This trial will investigate the supplementation of azithromycin distribution to the "Child Health Days" platform in Burkina Faso for child mortality reduction. This distribution will pair door-to-door administration of vitamin A and azithromycin or placebo with acute malnutrition screening among children 1-11 months old.
The MORDOR clinical trial funded by the Bill & Melinda Gates Foundation in Malawi, Tanzania, and Niger demonstrated that biannual oral azithromycin distributions to children aged 1-59 months significantly reduced child mortality. The investigators hypothesize that biannual administration of azithromycin to children aged 1-11 months will reduce mortality in this age group. The aim of the project is to demonstrate that this intervention can be scaled up and produce the same benefits on mortality as those documented in smaller, more controlled studies. Since 1986, to reduce child mortality, Burkina Faso has been administering high-dose vitamin A supplementation to children aged 6-59 months on a biannual basis through the "Child Health Days" platform. The "Child Health days" are a door-to-door distribution of vitamin A coupled with screening for acute malnutrition in children aged 6-59 months and deworming of children aged 12-59 months. This approach has been successful but expensive. A new strategy implemented since September 2017 relies on community-based health workers (CBHWs) to distribute Vitamin A in rural areas, and on community-based distributors (CDs) in urban areas. Based on expert opinion and the preliminary findings of formative research conducted by the Ministry of Health and Helen Keller International, it was agreed that the Child Health Days platform was the most appropriate platform to implement the biannual administration of azithromycin to children aged 1 to 11 months.

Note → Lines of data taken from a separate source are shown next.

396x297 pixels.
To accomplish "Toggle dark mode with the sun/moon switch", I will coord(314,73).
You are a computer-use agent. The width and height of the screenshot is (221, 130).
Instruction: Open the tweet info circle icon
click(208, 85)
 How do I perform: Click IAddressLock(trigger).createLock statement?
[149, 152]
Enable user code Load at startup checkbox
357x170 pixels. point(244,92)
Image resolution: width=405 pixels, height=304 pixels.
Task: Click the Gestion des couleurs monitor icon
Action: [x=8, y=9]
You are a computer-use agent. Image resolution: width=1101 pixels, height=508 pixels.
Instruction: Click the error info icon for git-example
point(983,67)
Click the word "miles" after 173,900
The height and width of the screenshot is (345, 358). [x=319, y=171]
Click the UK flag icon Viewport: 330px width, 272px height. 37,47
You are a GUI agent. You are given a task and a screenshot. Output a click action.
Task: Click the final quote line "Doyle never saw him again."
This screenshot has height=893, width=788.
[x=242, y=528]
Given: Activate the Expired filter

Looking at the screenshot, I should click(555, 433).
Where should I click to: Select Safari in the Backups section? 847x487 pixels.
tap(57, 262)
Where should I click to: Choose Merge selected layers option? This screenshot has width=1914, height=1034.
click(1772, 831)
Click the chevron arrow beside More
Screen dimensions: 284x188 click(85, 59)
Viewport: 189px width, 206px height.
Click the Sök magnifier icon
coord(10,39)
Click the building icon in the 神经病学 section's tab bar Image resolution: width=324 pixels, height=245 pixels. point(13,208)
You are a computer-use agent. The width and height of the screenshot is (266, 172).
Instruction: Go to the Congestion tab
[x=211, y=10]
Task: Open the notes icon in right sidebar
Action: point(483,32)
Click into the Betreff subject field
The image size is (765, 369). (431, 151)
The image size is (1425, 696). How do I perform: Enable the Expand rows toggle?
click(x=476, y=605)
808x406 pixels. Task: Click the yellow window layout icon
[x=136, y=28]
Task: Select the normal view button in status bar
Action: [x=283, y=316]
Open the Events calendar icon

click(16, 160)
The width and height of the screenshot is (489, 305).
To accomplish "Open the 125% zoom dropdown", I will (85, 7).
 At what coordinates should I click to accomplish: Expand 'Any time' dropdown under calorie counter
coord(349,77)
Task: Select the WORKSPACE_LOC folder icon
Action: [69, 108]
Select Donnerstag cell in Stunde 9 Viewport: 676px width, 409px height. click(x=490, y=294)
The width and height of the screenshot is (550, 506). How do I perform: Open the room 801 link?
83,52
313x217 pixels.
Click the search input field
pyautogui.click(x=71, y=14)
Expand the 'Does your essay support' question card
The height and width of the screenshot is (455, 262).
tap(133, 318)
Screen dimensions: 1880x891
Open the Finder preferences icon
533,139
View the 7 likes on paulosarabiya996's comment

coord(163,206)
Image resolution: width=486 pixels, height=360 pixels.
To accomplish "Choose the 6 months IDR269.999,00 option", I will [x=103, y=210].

In this trial, mortality will be measured via complete birth history which will be collected in a subset of villages in the study area before the first treatment distribution. The study team will also conduct a baseline census of the study areas for treatment coverage estimations.
Sixty villages (30 azithromycin, 30 placebo) will contribute to the macrolide resistance outcomes, where the study team will collect rectal and nasal swabs from children 1-59 months.